A while back I noticed some health ads about shaky leg syndrome or something with a similar name. The ad made it sound like a serious condition and I thought to myself that it was a clever made up illness to sell medications. Fast forward to the present. Several days ago I read about some earthquakes happening in Puerto Rico, where I currently live. I didn’t notice a thing. So I call my step-father. He didn’t feel a thing. So, okay, we’re good. Then two or three nights ago I wake up about 3AM. Make my usual black, sugarless coffee. Wash some dishes. Read the news. By 4 AM my house starts shaking and the earth beneath me appeared to be screaming. ” Flight or fight”, they say. Well there is no fighting this demon, so I ran to my front door and pushed and it would not open. Locked in!!! My kind mind whispers to me, “You have other doors.” I ran to the aviary and opened the door. Free! The house would not swallow me. Remember ” you can check out but you can never leave.” ( Hotel California). The screaming from the earth stops abruptly. The house stands still my heart is pounding seeking an new home. We had been hit with a 5.6 earthquake.
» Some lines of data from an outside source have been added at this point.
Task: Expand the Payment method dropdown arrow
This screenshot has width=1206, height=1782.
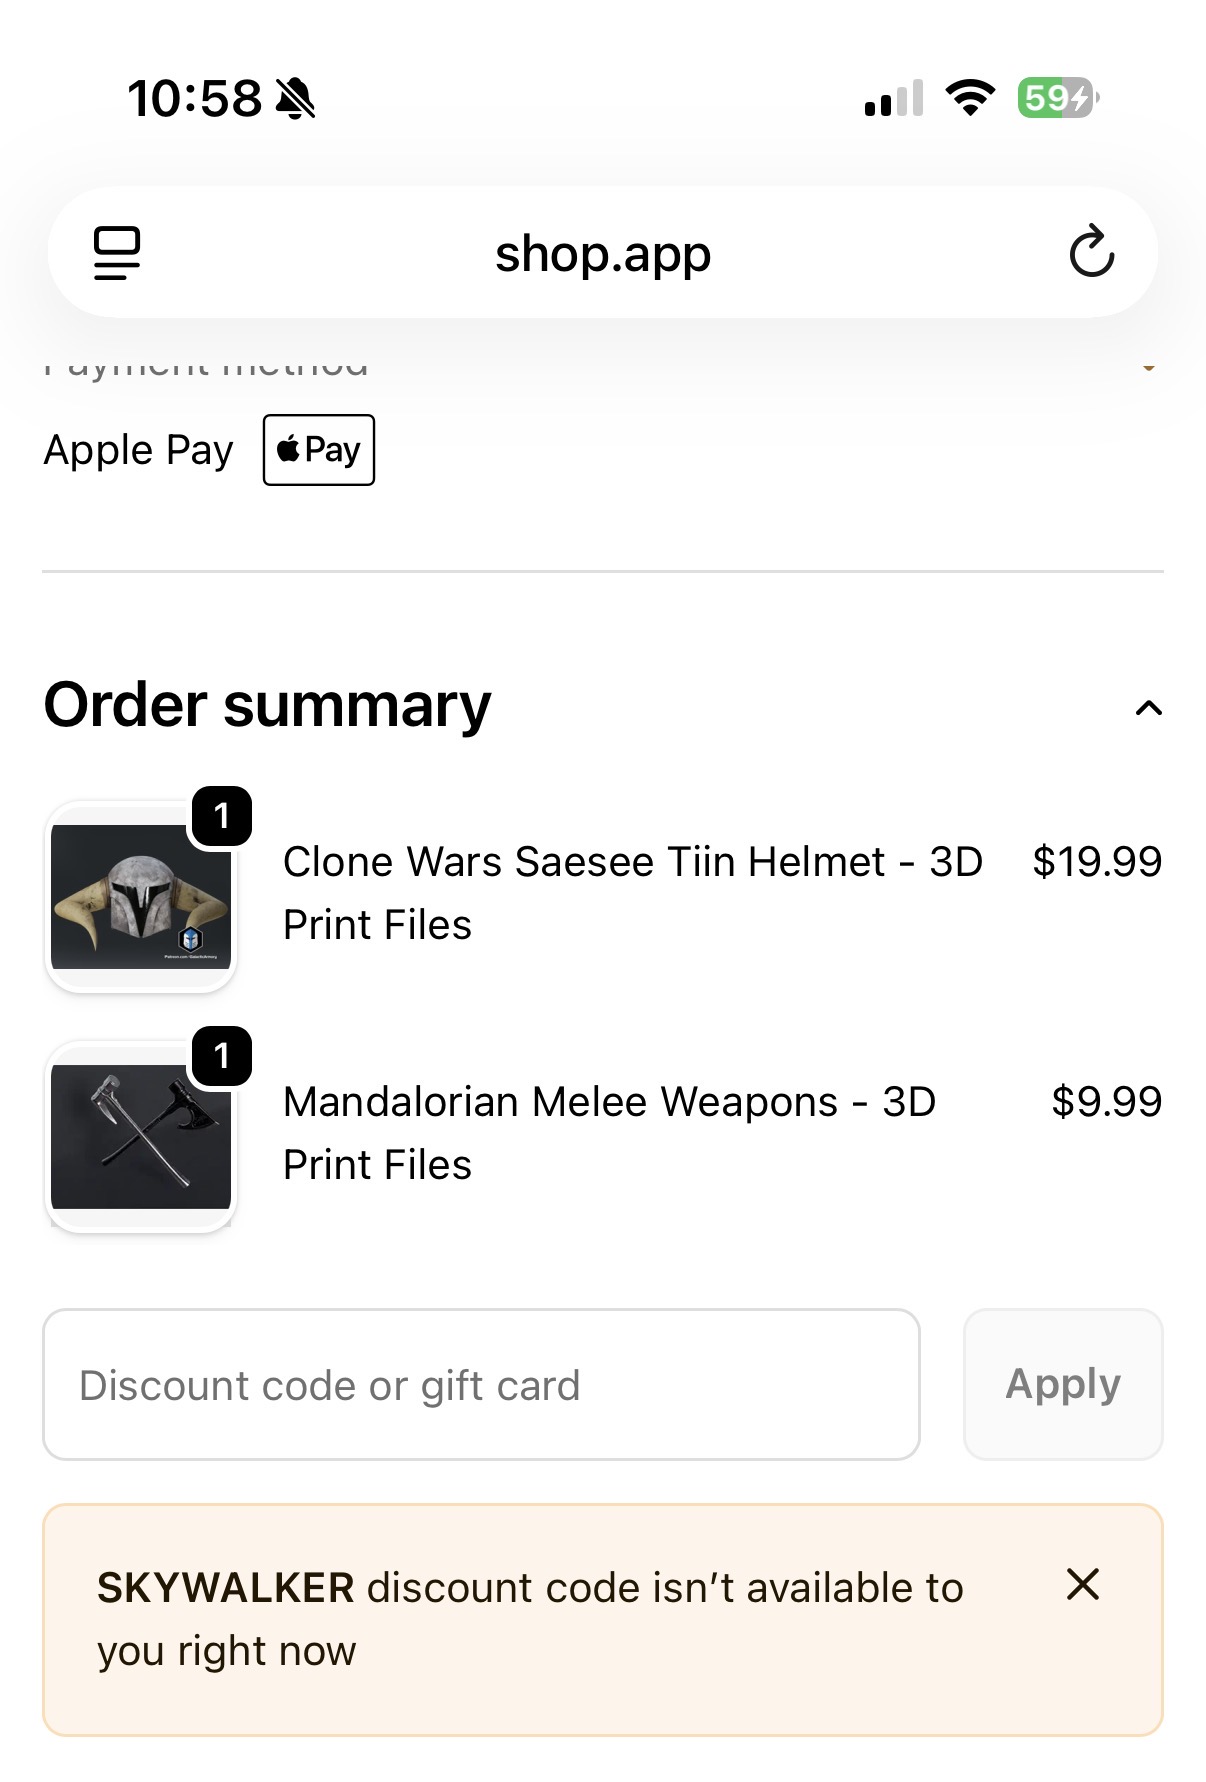Action: click(1149, 367)
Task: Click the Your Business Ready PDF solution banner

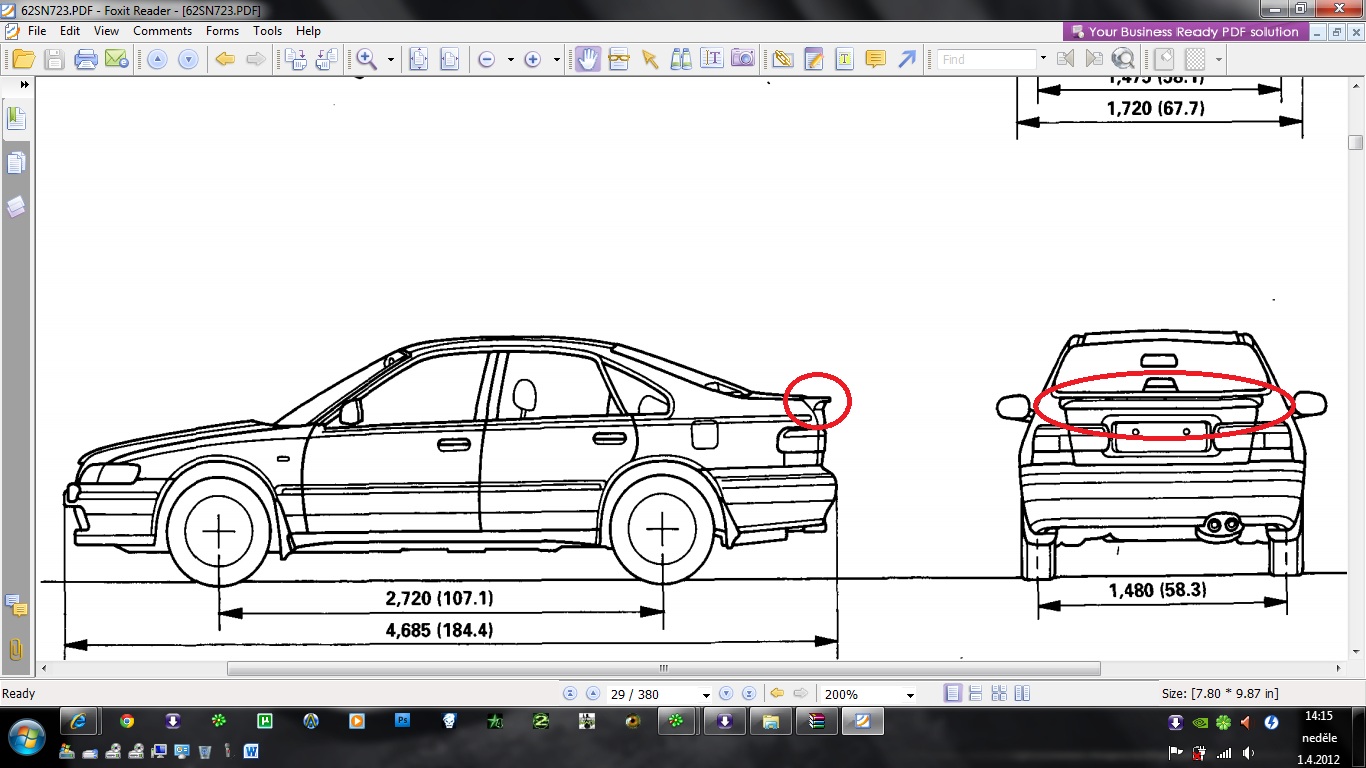Action: (1185, 32)
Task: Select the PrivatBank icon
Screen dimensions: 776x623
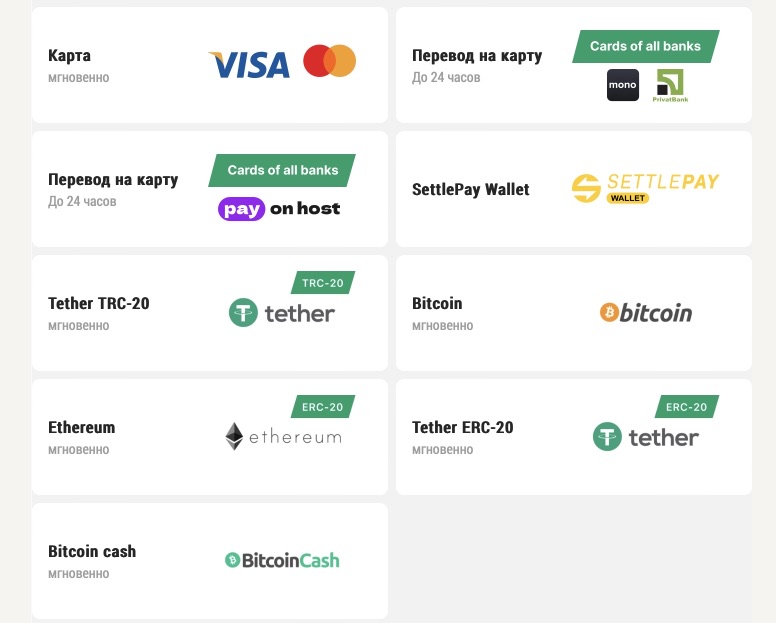Action: [x=670, y=86]
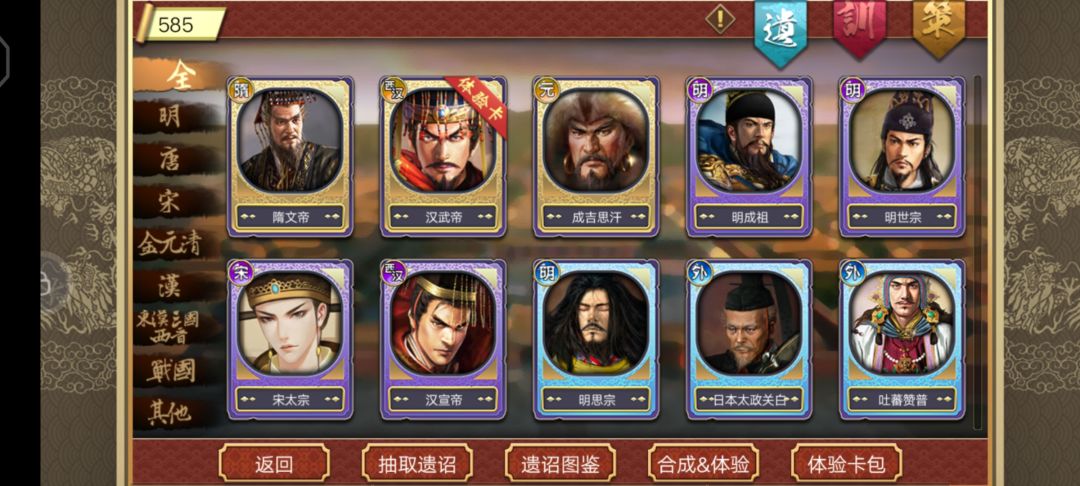
Task: Open the red 訓 ribbon banner
Action: point(860,26)
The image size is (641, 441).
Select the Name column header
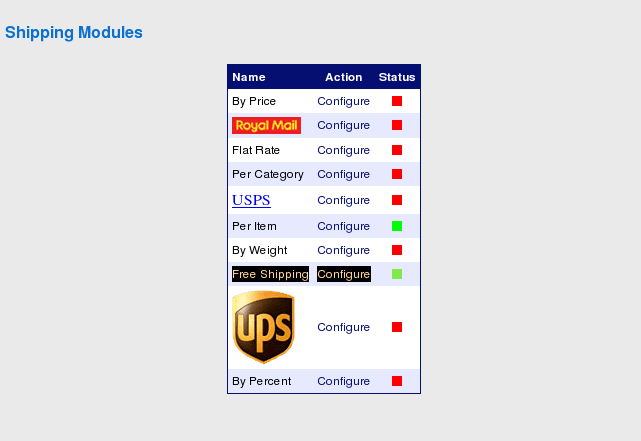[x=249, y=77]

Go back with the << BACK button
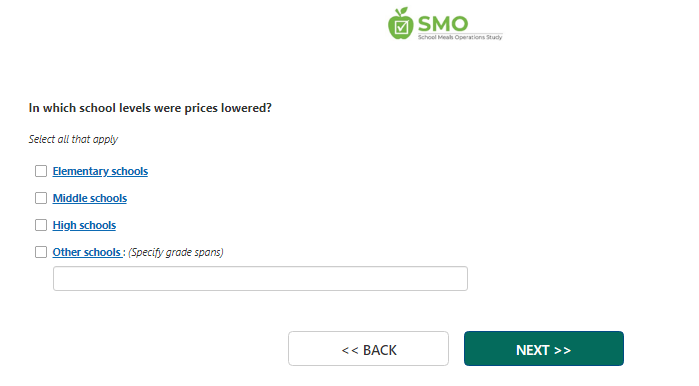click(368, 349)
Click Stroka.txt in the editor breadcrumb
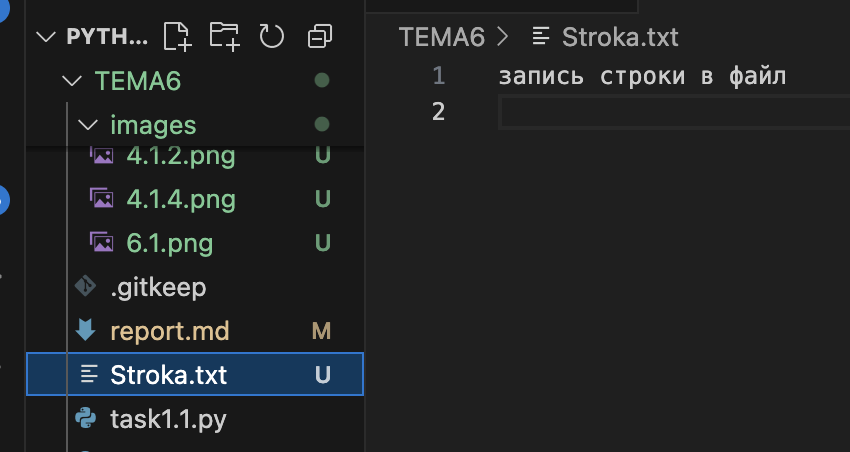The image size is (850, 452). pos(620,37)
Following this event, when I sat on my sofa I felt my butt vibrating. I thought; “Great, I have that jumpy leg thingy I read about in the ad. But it’s not leg, it’s my butt. Cut me break , the fright gave me jumpy butt syndrome? No way.” Finally, my brain kicked my insanity aside and I realized that my 8,000 sq/ft. house was shaking, trembling nearly non stop. It felt like leaning against a car that has the engine running . So much for jumpy leg syndrome but now I sleep dressed , with my shoes on.
The Aftermath: the following night we suffered a 6.6 earthquake as reported by Associated Press. Everyone now claims it was a 6.4. Are insurance companies lobby hedging their loss? People died, homes and many buildings fell. I read a scientific report yesterday that places the little, beautiful island of Puerto Rico on the number one spot place in the world affected by climate catastrophe. I wish for jumpy butt syndrome.